Manganese dioxide (MnO₂) has garnered considerable interest in OER catalysis due to its diverse valence states, varied spatial configurations, and non-toxic nature. Its porous structure enhances the specific surface area, promoting OER activity, while the rich valence states allow for fine-tuning of the electronic density, facilitating optimal Ru-Mn synergy [18], [19]. The structural diversity of MnO₂ encompasses various polymorphs, including hollandite (α), pyrolusite (β), intergrowth (γ), birnessite (δ), and defect spinel (λ), resulting from different bonding configurations of Mn(IV)O₆ octahedra [20]. The heterogeneity among these configurations is due to single or multiple linkages of Mn(VI)O₆ octahedral chains along the a-axis. Edge-sharing Mn(VI)O₆ octahedra form duplicated chains (as seen in α- and γ-MnO₂, and the planar layers in δ-MnO₂), while corner-sharing structures create tunnel formations. Distinct bonding environments for oxygen are evident in these structures: sp³-hybridized pyramidal oxygen (O_pyr) is associated with edge-sharing octahedra, whereas sp²-hybridized planar oxygen (O_pla) is linked to corner-sharing octahedra [20], [21], [22]. As illustrated in Fig. 1, β-MnO₂ consists exclusively of O_pla, δ-MnO₂ contains only O_pyr, and γ-MnO₂ features a variable ratio of both types. This structural versatility has spurred numerous studies into the Ru-Mn synergistic effect on enhancing OER performance. For instance, Qin et al. [23] examined the structural impact and OER activity of Ru integrated into β-, α-, and τ-MnO₂, observing significant lattice and valence state alterations in β-MnO₂ that optimized OER activity, requiring an overpotential of only 278 mV to achieve a current density of 10 mA·cm⁻². Li et al. [24] developed a RuO₂/MnO_2−γ heterojunction catalyst demonstrating excellent OER activity under acidic conditions (η = 220 mV @ 10 mA·cm⁻²) and stable operation for 80 h. Our previous work synthesized Ru/α-MnO₂, achieving a current density of 10 mA·cm⁻² at an overpotential of just 167 mV, with sustained activity for over 200 h [25]. These studies highlight the significant influence of MnO₂ phases on enhancing Ru-based OER catalysts, yet further research is necessary to elucidate the specific effects of different MnO₂ phases on Ru-Mn synergy and OER performance.

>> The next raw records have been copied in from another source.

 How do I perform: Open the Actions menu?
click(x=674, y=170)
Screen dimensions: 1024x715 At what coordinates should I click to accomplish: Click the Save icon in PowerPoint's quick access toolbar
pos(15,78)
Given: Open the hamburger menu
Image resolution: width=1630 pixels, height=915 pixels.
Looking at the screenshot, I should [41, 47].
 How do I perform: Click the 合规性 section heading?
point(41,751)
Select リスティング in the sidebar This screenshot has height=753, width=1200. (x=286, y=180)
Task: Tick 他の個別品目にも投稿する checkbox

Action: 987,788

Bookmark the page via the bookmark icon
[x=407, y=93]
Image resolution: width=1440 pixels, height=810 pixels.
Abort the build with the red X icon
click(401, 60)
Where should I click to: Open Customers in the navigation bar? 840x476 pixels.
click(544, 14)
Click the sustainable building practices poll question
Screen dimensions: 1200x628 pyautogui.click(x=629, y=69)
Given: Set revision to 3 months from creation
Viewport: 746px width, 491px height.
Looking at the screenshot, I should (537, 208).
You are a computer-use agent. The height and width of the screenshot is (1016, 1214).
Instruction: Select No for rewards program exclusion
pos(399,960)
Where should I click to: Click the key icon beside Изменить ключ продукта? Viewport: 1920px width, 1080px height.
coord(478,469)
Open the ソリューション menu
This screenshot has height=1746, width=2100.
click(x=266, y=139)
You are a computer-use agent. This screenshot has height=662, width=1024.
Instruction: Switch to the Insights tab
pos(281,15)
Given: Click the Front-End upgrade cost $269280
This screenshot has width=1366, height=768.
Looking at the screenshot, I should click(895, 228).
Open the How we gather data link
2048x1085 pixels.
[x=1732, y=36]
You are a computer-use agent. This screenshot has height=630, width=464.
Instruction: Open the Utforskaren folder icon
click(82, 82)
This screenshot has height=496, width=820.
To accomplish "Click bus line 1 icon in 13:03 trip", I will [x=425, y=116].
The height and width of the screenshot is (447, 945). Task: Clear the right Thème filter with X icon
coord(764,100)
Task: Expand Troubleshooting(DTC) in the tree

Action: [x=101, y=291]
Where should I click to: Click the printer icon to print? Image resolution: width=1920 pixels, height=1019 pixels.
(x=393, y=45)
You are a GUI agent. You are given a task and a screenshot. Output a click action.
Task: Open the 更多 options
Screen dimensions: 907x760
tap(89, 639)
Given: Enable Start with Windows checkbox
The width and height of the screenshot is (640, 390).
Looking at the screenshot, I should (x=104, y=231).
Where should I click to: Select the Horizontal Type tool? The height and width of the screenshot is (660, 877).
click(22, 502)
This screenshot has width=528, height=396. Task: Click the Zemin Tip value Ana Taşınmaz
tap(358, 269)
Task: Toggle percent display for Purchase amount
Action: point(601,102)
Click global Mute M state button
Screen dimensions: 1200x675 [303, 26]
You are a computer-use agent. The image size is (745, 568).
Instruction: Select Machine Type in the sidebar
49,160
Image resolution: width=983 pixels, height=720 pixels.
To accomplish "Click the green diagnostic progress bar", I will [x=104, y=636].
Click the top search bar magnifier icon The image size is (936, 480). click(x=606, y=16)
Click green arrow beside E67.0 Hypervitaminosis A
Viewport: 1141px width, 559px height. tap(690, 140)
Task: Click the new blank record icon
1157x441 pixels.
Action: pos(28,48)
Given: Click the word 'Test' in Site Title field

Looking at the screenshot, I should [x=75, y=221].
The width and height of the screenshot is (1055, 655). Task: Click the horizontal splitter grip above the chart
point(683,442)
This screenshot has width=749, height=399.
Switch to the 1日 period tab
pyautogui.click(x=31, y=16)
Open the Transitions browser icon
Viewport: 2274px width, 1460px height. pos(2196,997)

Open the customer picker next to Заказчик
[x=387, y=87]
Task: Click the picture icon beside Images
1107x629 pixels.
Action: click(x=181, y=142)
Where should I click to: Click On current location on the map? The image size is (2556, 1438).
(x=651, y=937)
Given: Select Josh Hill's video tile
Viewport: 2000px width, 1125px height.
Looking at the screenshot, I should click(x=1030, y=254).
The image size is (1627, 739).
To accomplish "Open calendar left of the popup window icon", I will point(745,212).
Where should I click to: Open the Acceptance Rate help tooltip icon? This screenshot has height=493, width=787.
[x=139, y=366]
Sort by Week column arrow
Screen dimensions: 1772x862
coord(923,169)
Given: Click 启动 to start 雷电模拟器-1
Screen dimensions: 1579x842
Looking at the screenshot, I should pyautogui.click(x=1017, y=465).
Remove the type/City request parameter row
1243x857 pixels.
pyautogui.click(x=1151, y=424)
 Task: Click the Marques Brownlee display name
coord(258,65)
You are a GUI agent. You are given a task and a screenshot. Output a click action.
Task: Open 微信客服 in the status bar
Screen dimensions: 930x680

Building on foundational studies, this work presents a crystal phase engineering approach to synthesizing Ru/MnO₂ electrocatalysts, focusing on various MnO₂ crystallographic phases, specifically β-, γ-, and δ-MnO₂. The observed trend in intrinsic oxygen evolution reaction (OER) activity follows the order: Ru/δ-MnO₂ > Ru/γ-MnO₂ > Ru/β-MnO₂, indicating a significant correlation between MnO₂ crystal structure and OER efficiency. Notably, Ru/δ-MnO₂, which features a predominance of sp³-hybridized pyramidal oxygen (O_pyr), demonstrates the highest intrinsic activity. In contrast, Ru/β-MnO₂, comprised entirely of sp²-hybridized planar oxygen (O_pla), shows the greatest durability under operational conditions. This study underscores the critical role of oxygen coordination in Ru-based catalysts and offers a promising strategy for optimizing electrocatalyst performance in the OER.